From the entries below, report only the number of lines that contain the word "shopping".

[[ Data provided, beginning ]]

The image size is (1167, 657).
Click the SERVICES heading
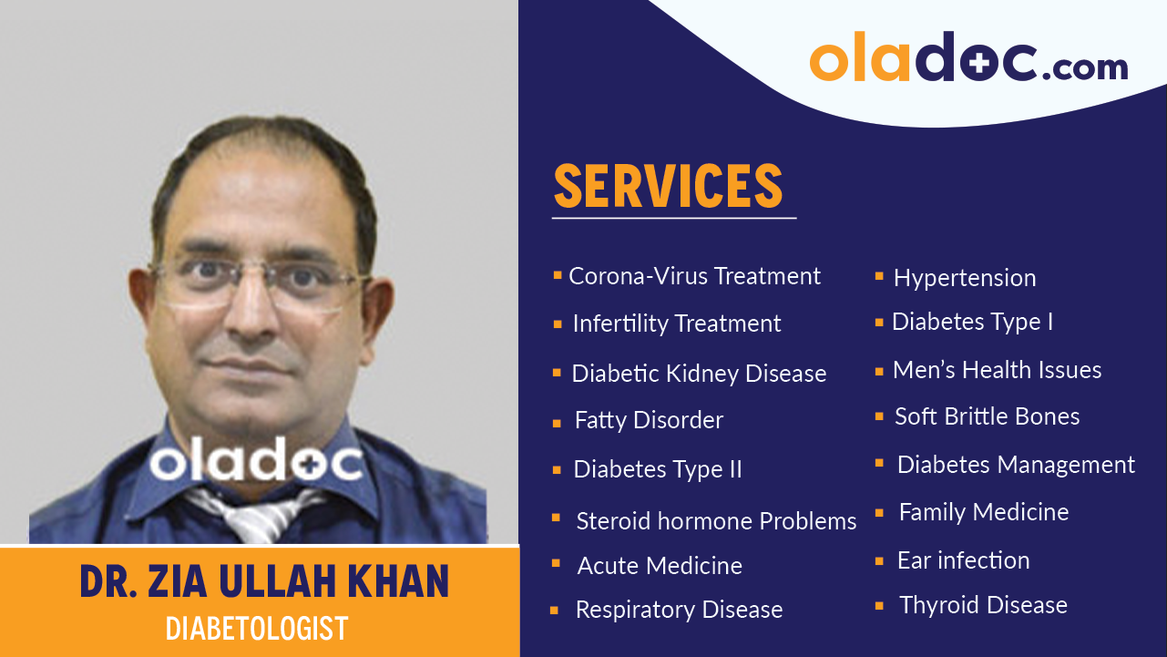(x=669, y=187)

[[ Data provided, end ]]
[[ Data provided, beginning ]]

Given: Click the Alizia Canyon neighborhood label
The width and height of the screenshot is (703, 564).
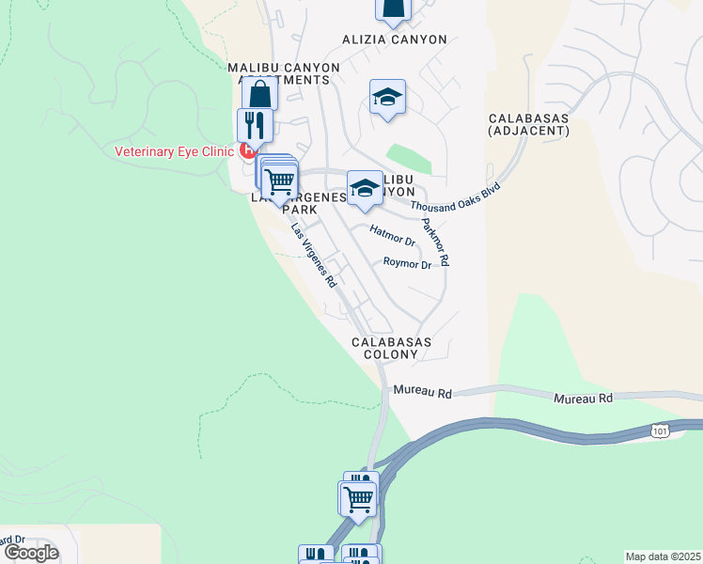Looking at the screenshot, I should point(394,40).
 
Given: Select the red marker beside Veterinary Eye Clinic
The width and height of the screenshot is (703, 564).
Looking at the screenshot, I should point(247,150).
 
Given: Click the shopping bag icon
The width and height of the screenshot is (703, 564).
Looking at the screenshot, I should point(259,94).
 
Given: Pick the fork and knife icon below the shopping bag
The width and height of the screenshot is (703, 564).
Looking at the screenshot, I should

[[ Data provided, end ]]
[[ Data provided, beginning ]]

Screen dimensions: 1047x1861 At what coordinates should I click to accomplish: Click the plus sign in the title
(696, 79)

[[ Data provided, end ]]

- _Response to the exercise_
2